First you need identify the inputs and the outputs and find out if the unknown processor drives the outputs in positive or negative logic. This should be easy since you already made some tests and the board still works. In positive logic an input connected to VDD would show as many buttons pressed at once. In negative logic an input connected to GND will show as many buttons pressed at once. An output will do nothing connected to VCC or GND. Since I suppose you can see the rows and the columns you only need to do this test for one line of each. Even if you didn't burned an output yet please use a small resistor for tests (470 ohm will do). The example in the link is in positive logic (an active input/output is high)
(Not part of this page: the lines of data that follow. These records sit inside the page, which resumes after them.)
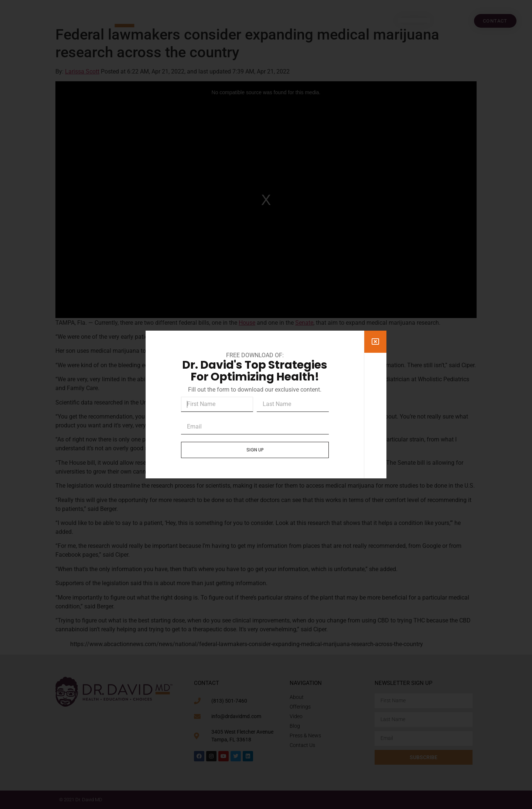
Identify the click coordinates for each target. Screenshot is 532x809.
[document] (266, 404)
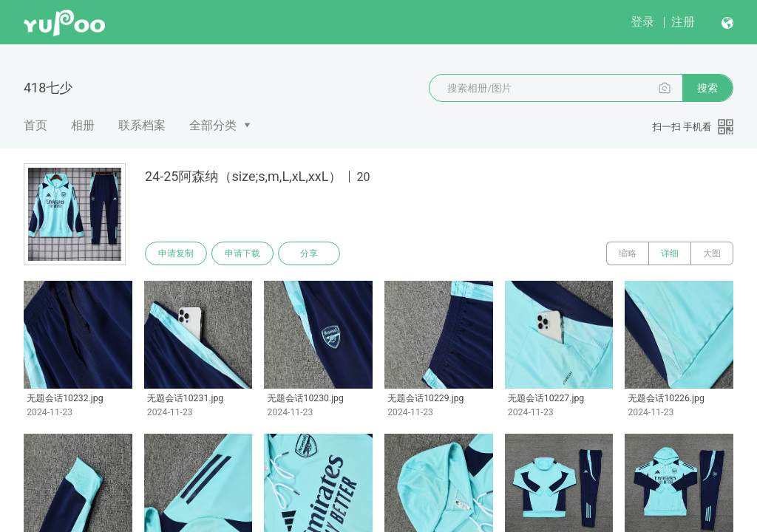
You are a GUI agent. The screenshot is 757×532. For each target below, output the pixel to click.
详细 (670, 253)
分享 (309, 253)
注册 (683, 21)
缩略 (628, 253)
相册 (83, 125)
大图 (712, 253)
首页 (35, 125)
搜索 (707, 88)
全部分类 (213, 125)
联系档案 (142, 125)
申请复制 (176, 253)
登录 (642, 21)
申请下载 (242, 253)
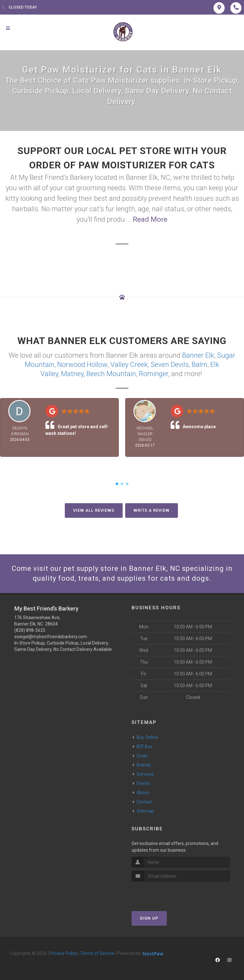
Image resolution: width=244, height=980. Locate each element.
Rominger (153, 374)
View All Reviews (94, 510)
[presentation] (165, 893)
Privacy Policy (64, 953)
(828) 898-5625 (30, 630)
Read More (150, 219)
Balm (199, 364)
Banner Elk (198, 355)
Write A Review (152, 510)
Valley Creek (129, 364)
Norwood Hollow (82, 364)
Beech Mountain (111, 374)
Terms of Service (97, 953)
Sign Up (149, 918)
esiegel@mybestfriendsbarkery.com (51, 636)
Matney (72, 374)
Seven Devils (170, 364)
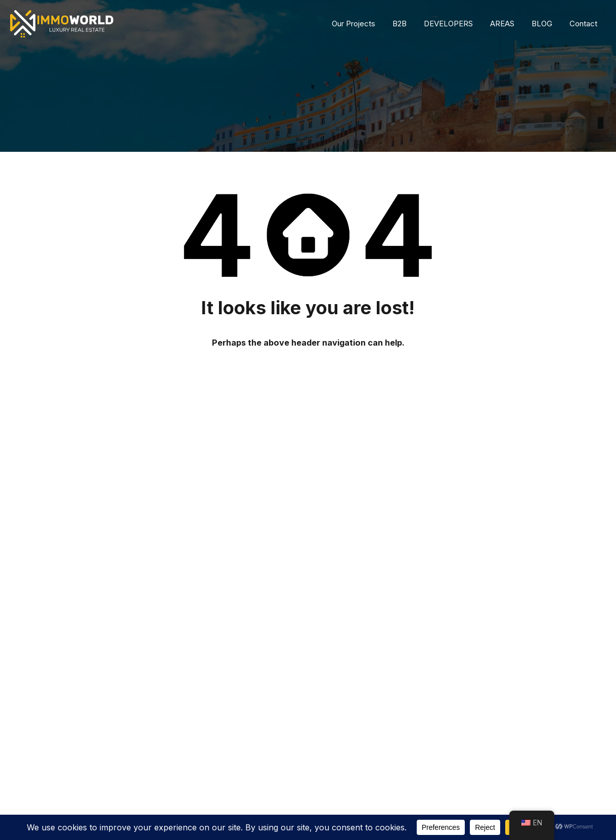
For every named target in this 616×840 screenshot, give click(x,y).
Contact (583, 23)
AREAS (502, 23)
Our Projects (354, 23)
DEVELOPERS (448, 23)
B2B (400, 23)
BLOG (542, 23)
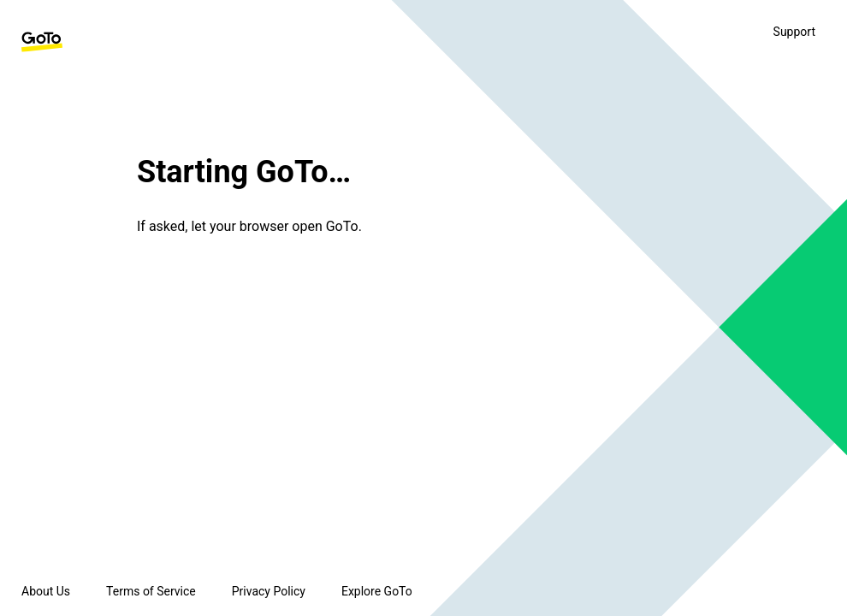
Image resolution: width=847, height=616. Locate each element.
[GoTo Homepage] (42, 42)
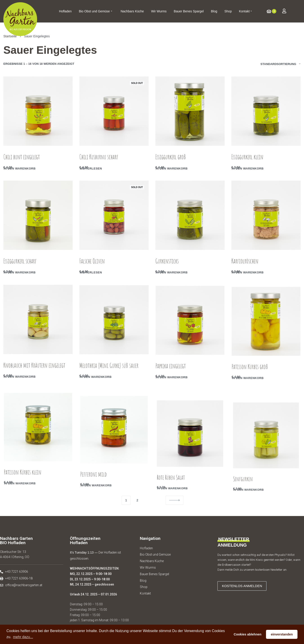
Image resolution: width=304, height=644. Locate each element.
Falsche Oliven (92, 263)
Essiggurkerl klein (247, 157)
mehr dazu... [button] (23, 637)
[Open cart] (272, 11)
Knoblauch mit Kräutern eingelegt (34, 374)
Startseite (10, 36)
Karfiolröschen (246, 267)
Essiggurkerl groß (170, 157)
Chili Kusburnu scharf (99, 157)
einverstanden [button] (282, 634)
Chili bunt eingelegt (22, 157)
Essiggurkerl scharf (20, 262)
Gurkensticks (168, 264)
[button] (242, 586)
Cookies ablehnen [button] (247, 634)
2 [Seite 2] (137, 500)
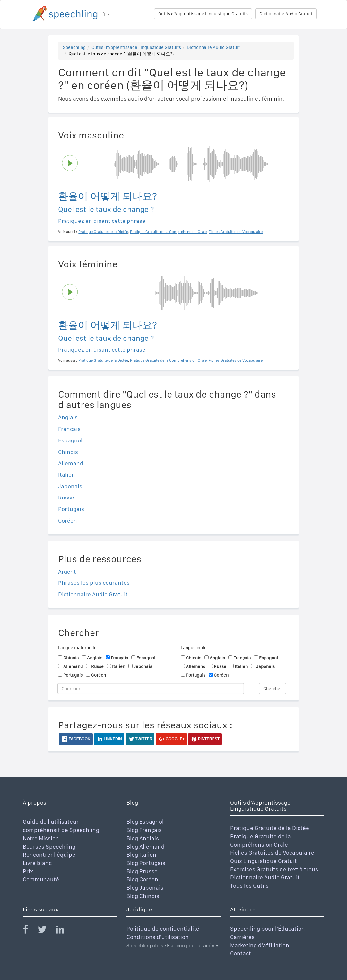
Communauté (41, 879)
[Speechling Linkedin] (64, 931)
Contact (240, 953)
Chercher (272, 689)
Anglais (68, 417)
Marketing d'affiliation (259, 945)
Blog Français (144, 830)
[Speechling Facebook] (29, 931)
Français (69, 429)
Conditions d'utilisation (158, 937)
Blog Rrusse (142, 871)
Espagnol (70, 440)
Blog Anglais (142, 838)
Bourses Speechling (49, 846)
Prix (28, 871)
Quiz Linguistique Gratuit (264, 861)
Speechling (74, 47)
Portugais (71, 509)
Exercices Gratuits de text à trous (274, 869)
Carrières (242, 937)
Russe (66, 497)
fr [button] (106, 14)
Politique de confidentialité (163, 929)
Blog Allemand (146, 846)
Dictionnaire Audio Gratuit (286, 14)
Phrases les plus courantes (94, 582)
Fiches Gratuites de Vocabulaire (272, 853)
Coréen (67, 520)
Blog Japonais (145, 888)
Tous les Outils (249, 886)
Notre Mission (41, 838)
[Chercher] (150, 689)
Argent (67, 571)
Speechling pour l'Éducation (267, 929)
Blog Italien (141, 854)
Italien (67, 474)
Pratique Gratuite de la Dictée (270, 828)
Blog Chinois (143, 896)
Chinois (68, 452)
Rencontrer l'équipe (49, 854)
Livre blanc (37, 863)
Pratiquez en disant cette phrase (102, 221)
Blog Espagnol (145, 821)
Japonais (70, 486)
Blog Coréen (142, 879)
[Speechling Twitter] (46, 931)
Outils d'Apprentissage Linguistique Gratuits (203, 14)
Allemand (71, 463)
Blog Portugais (146, 863)
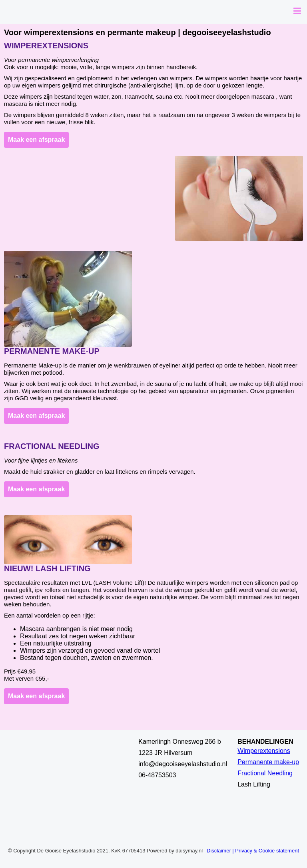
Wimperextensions (46, 46)
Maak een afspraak (36, 139)
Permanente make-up (52, 351)
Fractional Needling (52, 446)
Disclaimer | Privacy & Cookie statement (253, 850)
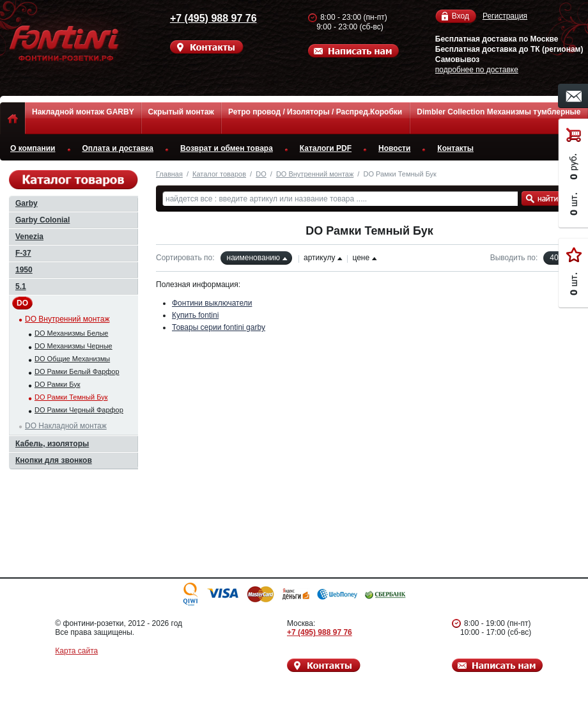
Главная (169, 174)
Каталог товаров (219, 174)
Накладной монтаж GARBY (83, 112)
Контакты (455, 148)
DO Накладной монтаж (66, 426)
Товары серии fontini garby (219, 327)
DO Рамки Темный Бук (71, 397)
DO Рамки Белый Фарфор (77, 371)
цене (360, 258)
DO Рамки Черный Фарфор (79, 410)
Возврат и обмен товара (226, 148)
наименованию (253, 258)
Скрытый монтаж (180, 112)
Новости (394, 148)
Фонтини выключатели (212, 303)
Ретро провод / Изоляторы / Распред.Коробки (315, 112)
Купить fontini (195, 315)
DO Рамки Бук (58, 384)
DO (261, 174)
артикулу (319, 258)
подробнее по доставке (477, 70)
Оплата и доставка (118, 148)
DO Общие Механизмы (72, 359)
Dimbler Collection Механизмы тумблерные (499, 112)
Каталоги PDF (325, 148)
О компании (33, 148)
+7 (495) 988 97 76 (210, 18)
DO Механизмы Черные (74, 346)
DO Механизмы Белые (71, 333)
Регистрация (505, 16)
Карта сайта (76, 651)
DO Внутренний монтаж (314, 174)
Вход (460, 16)
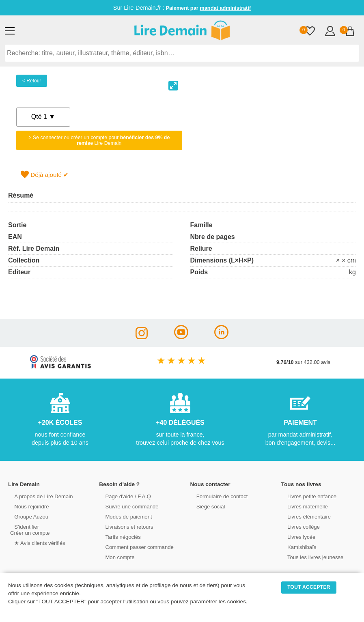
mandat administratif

You can try to simulate the keyboard behavior by connecting four arduino inputs to the processor keyboard outputs and four arduino outputs to processor keyboard inputs but it's unlikely that this will work reliably since for a simulated key press the output should follow the connected input very fast. A microcontroller with CLC engine like some microchip PIC-s have can do that but Arduino not.

You can use an optocoupler matrix, if the matrix is in positive logic connect the phototransistor collector to output emitter to input and in reversal if in negative logic. If it works than you can use also multiplexing to drive the optocouplers as you see in the end of the article from the above link. You can find very cheap quad optocouplers like this one, you will need four of them, less then 10$ for all.